Weakly Supervised Radiotherapy Segmentation from CT Reports: Reducing Voxel-Wise Labeling for Target Tumors and Organs-at-Risk
Abstract
Purpose
To reduce reliance on labor-intensive voxel-wise tumor masks by training CT segmentation models directly from routine radiology and pathology reports, enabling scalable detection and localization of tumors relevant to radiotherapy planning and incidental findings.
Methods
We propose R-Super, a report-supervised training strategy that converts report-derived tumor attributes into differentiable supervision on segmentation outputs. A zero-shot LLM extracts tumor organ location, count, diameter(s) (converted to volume), attenuation class (hypo/hyper/iso), and malignancy (when pathology is available). These attributes guide four losses: Volume Loss (matches total tumor volume per organ), Ball Loss (localizes tumors using fixed spherical “ball convolutions” consistent with reported size and location), Attenuation Loss (enforces intensity consistency between segmented tumors and reported attenuation), and Pathology Loss (separates benign vs malignant tumor channels when pathology labels exist). Training used 101,654 CT–report pairs (UCSF + Stanford Merlin) emphasizing seven understudied tumor types (spleen, gallbladder, prostate, bladder, uterus, esophagus, adrenal). A subset of 723 CT–mask pairs was created via report-guided active learning to enable mixed supervision and quantitative segmentation evaluation where masks exist.

Activity A:
In the abstract, how many CT–report pairs were used for training?
Activity B:
Output the part of the abstract starting at "Weakly Supervised Radiotherapy" and ending at "and incidental findings.".
Activity C:
Name all the losses that the abstract says the report-derived attributes guide.
The listing is separate material, unrelated to the abstract.

Given information:
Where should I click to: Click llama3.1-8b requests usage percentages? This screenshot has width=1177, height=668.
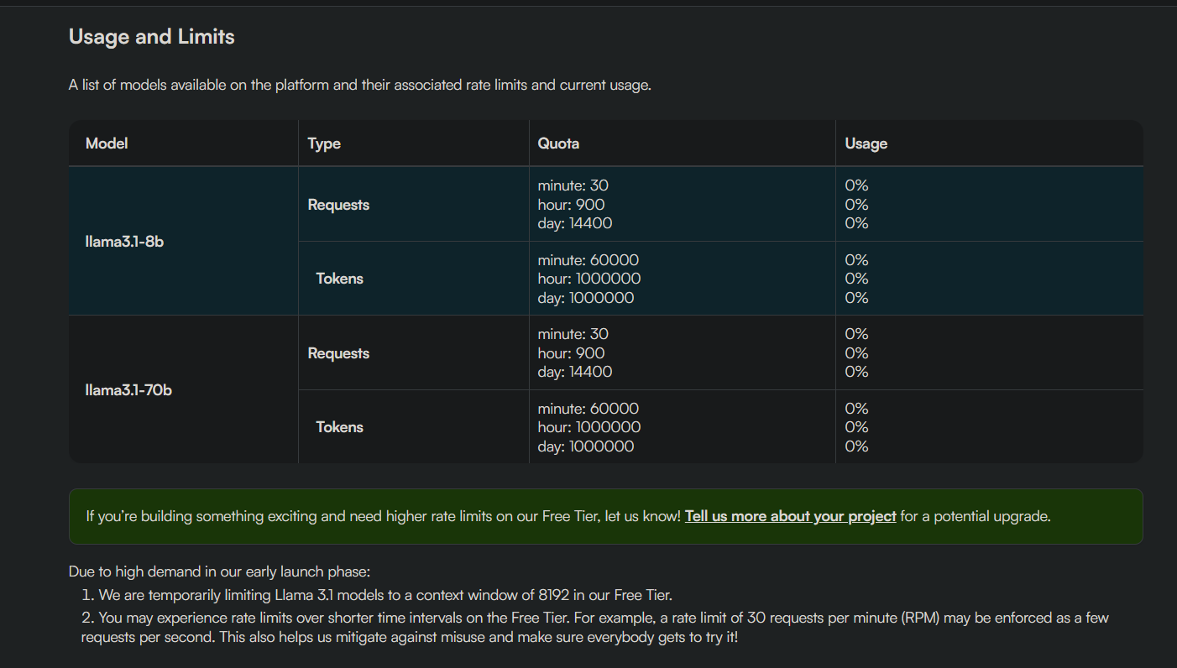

Your response A:
101,654

Your response B:
Weakly Supervised Radiotherapy Segmentation from CT Reports: Reducing Voxel-Wise Labeling for Target Tumors and Organs-at-Risk
Abstract
Purpose
To reduce reliance on labor-intensive voxel-wise tumor masks by training CT segmentation models directly from routine radiology and pathology reports, enabling scalable detection and localization of tumors relevant to radiotherapy planning and incidental findings.

Your response C:
Volume Loss, Ball Loss, Attenuation Loss, Pathology Loss